The difference is that to Rav Hirsch, the Zohar speaks in metaphor, not of metaphysical ontologies.

The Nefesh haChaim, to pick one example, (sec. 1) takes mitzvos as realigning the physical forces of the world with loftier metaphysical ones, (sec. 2) prayer as drawing down holiness to the world, and (sec. 3) learning as a means of bringing Hashem's presence to the studier, and thereby into the world. to him, the acts actually move around qabbalistic "things". To R' Hirsch, all of this is to change one's attitude toward the world by manipulating representations, symbols, of loftier ideas.

The Ramchal, as he explains in the beginning of Qela"ch Pichei Chokhmah, also saw the Zohar and the Ari's Qabbalah as speaking in a symbol system.


I left the Rambam out of that comparison because I believe that his system of explaining mitzvos does not speak to us anyway. It contradicts Qabbalah, Chassidus, Mussar, Rav Hirsch, etc... Now to justify that seemingly bold claim:

According to the Rambam, redemption lays in theological knowledge; not knowledge of G-d, which he believes is impossible, but knowledge about G-d, the philosopher's sort. (See last chapter of Moreh Nevuchim; his words are translated: "דעות אמיתיות באלוהיות" -ibn Tibon, "השקפות אמיתיות בעניני האלוהיים" -el Qafih ["Kapach"], "דעות אמיתיות במטפיזיקה" -Schwartz, "true metaphysical opinions as regards God" -Fraedlander)

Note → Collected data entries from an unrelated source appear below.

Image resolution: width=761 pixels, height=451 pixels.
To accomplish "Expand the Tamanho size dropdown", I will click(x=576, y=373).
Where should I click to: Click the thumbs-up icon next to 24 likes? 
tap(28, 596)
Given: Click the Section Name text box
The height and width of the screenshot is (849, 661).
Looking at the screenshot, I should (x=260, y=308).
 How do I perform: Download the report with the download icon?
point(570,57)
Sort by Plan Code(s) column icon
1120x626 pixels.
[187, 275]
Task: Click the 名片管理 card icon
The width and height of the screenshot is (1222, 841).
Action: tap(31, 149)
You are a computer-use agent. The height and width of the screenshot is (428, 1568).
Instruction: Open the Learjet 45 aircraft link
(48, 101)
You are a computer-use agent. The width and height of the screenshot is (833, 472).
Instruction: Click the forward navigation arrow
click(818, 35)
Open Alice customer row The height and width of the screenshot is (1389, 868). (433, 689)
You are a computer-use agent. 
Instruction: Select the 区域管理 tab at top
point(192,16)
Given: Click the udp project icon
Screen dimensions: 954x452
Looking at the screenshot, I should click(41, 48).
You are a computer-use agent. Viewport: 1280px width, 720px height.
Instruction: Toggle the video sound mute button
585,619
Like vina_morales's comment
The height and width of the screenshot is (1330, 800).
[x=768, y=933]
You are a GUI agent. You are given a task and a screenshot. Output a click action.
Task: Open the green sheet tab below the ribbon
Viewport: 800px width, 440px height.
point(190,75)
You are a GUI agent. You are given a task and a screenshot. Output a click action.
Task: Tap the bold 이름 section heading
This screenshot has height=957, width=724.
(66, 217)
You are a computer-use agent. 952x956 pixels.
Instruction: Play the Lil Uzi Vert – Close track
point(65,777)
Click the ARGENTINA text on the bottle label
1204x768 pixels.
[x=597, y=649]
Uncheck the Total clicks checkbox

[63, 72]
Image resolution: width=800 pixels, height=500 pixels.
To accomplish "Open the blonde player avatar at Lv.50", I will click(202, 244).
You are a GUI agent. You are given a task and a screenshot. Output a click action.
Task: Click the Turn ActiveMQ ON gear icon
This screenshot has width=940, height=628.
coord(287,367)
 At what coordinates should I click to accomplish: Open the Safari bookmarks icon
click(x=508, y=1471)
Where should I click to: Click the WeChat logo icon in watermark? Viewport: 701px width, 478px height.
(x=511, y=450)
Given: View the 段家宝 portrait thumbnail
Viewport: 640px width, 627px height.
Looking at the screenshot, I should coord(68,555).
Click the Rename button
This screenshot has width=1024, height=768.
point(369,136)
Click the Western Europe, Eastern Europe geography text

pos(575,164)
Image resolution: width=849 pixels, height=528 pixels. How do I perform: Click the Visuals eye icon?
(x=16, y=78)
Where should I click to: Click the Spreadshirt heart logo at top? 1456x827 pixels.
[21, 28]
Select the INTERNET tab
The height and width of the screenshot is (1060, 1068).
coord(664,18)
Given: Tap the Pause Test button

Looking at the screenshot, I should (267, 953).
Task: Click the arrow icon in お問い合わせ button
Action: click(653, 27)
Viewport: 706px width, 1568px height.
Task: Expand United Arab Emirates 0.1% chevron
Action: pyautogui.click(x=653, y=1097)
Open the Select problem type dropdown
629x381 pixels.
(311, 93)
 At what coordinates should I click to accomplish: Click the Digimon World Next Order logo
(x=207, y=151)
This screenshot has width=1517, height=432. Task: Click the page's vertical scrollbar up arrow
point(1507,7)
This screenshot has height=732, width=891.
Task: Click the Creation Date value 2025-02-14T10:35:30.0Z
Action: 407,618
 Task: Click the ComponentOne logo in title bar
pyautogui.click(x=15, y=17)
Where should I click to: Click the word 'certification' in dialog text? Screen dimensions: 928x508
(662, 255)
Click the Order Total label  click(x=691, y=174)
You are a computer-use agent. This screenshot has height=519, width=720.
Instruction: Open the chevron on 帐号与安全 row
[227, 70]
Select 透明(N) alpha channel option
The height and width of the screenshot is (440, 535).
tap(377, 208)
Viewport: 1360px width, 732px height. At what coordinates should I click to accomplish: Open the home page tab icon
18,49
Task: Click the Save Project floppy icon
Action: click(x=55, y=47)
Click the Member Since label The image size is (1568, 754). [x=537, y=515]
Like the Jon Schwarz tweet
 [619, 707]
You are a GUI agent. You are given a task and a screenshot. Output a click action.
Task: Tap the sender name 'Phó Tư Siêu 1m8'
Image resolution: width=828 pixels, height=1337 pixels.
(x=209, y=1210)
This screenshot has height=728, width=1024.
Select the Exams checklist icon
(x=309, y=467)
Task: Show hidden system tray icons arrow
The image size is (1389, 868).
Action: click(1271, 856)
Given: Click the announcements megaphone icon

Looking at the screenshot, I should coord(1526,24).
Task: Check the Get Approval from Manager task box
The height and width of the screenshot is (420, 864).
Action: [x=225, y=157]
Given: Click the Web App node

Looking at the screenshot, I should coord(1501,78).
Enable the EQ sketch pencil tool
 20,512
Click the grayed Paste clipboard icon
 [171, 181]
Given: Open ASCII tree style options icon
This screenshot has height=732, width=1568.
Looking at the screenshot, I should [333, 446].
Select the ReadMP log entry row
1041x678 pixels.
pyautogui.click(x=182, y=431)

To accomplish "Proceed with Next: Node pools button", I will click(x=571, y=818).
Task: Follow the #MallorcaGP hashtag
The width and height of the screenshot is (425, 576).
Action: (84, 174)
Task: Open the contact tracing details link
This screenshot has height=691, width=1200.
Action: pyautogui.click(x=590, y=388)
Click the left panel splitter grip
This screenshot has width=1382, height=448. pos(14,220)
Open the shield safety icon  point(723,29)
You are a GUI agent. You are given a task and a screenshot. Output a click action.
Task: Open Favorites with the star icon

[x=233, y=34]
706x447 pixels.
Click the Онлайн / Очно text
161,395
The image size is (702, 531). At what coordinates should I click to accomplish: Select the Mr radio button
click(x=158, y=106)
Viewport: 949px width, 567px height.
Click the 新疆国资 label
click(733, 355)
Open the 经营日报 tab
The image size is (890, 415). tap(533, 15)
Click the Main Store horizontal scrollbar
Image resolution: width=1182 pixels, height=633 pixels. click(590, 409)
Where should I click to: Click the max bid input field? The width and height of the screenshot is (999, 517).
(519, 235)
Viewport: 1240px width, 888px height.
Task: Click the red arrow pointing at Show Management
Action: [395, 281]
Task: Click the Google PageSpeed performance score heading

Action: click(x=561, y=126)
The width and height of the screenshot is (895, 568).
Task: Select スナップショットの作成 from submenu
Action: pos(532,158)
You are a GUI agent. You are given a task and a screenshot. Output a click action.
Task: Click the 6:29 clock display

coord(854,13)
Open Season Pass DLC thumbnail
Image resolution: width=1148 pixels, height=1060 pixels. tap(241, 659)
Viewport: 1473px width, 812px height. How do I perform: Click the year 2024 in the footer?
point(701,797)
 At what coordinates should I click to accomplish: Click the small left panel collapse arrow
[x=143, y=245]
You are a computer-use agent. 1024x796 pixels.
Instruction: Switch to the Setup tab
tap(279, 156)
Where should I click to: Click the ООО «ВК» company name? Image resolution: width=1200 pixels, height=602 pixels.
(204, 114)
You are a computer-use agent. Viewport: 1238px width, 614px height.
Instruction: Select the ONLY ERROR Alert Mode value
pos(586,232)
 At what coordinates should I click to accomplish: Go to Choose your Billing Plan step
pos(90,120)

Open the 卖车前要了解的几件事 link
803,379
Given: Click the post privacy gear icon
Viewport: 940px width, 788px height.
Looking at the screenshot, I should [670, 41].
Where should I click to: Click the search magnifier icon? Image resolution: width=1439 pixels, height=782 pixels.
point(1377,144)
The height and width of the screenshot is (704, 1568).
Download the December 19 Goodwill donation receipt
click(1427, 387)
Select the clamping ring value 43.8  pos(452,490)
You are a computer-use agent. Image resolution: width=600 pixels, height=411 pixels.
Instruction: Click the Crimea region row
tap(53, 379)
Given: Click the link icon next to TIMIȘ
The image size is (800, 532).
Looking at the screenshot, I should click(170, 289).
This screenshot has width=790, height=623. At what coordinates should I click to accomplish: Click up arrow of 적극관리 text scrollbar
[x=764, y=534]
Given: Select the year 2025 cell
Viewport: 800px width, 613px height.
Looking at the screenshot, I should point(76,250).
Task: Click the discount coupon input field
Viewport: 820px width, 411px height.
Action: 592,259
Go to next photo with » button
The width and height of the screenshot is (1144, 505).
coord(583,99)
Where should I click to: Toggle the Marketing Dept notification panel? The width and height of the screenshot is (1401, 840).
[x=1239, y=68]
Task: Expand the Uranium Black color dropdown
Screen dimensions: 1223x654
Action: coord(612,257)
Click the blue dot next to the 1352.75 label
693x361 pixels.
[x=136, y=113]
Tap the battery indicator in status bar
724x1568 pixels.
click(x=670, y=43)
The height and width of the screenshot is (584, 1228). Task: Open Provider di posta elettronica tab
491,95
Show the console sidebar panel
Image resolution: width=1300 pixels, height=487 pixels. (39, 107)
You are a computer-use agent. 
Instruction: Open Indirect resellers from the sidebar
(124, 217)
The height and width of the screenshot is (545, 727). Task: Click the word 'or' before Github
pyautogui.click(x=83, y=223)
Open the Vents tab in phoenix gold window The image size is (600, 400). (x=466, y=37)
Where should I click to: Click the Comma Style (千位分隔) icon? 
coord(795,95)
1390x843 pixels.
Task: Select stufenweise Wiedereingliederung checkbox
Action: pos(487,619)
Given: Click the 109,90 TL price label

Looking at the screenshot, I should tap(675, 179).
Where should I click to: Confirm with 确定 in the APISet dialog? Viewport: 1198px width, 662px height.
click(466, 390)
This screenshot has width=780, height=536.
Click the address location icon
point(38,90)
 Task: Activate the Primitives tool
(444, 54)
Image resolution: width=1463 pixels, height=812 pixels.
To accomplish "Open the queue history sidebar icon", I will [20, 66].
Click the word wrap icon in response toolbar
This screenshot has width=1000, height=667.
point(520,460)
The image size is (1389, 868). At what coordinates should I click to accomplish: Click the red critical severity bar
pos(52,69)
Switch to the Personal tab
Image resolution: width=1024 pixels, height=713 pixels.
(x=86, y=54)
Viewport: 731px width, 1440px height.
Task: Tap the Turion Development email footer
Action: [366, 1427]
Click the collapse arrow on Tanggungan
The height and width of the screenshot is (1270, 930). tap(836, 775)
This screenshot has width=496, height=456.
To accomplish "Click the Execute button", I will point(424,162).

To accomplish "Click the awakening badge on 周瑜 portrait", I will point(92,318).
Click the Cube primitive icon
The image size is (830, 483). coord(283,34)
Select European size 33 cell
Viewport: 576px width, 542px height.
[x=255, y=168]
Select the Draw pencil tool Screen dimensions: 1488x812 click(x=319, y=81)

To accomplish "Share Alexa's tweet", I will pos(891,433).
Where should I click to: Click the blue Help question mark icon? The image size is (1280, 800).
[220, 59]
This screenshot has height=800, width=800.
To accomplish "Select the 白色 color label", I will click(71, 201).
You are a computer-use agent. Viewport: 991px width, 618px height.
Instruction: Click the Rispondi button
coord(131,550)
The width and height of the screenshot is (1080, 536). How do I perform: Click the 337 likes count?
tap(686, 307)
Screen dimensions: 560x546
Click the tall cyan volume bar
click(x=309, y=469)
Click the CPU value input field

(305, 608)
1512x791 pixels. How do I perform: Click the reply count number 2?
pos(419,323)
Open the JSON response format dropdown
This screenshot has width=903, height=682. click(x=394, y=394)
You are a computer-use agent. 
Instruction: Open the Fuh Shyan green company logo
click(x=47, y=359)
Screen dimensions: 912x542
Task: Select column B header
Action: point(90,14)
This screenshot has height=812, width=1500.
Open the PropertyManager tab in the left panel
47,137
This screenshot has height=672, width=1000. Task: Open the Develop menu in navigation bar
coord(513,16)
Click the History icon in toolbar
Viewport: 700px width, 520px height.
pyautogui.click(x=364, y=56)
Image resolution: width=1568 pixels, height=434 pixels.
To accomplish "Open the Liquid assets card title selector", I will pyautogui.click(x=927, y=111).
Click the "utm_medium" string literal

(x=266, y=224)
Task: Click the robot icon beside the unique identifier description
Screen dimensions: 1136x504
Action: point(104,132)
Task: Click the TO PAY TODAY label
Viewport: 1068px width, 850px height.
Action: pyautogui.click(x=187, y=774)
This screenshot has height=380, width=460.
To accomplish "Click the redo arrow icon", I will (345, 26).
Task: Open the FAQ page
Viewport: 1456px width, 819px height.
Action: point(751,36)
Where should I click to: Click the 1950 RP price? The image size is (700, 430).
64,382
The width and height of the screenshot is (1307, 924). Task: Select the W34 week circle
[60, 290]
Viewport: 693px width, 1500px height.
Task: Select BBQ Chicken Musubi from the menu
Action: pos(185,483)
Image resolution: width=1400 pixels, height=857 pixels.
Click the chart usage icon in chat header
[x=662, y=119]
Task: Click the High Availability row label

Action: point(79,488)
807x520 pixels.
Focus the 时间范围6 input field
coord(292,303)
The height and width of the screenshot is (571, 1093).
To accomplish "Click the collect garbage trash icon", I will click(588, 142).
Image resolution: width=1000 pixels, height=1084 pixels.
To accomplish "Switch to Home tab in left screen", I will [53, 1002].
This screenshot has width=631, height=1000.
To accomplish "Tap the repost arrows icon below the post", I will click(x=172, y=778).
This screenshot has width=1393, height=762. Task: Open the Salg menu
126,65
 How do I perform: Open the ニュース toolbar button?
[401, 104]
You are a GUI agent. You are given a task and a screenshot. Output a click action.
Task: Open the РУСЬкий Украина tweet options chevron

It is this knowledge which gives prophets their prophecy (2:12) and earns one individualized Divine Providence (3:18) and to be truly called a person (idid & 3:54) This return from emotion and moral calling to intellectual clarity is undoing the effects of the Tree of Knowledge of Good and Evil (1:1-2). Moral decision-making is less significant than determining Truth. (ibid, 3:54 -- ie the Moreh opens and closes with it.)

Therefore, the Rambam sees all of the mitzvos as serving one of three goals (3:27, tr. Fraedlander):

THE general object of the Law is twofold: the well-being of the soul, and the well-being of the body. The well-being of the soul is promoted by correct opinions communicated to the people according to their capacity. Some of these opinions are therefore imparted in a plain form, others allegorically: because certain opinions are in their plain form too strong for the capacity of the common people. The well-being of the body is established by a proper management of the relations in which we live one to another. This we can attain in two ways: first by removing all violence from our midst: that is to say, that we do not do every one as he pleases, desires, and is able to do; but every one of us does that which contributes towards the common welfare. Secondly, by teaching every one of us such good morals as must produce a good social state. Of these two objects, the one, the well-being of the soul, or the communication of correct opinions, comes undoubtedly first in rank, but the other, the well-being of the body, the government of the state, and the establishment of the best possible relations among men, is anterior in nature and time. The latter object is required first; it is also treated [in the Law] most carefully and most minutely, because the well-being of the soul can only be obtained after that of the body has been secured. ... The second perfection of man consists in his becoming an actually intelligent being; i.e., he knows about the things in existence all that a person perfectly developed is capable of knowing. This second perfection certainly does not include any action or good conduct, but only knowledge, which is arrived at by speculation, or established by research.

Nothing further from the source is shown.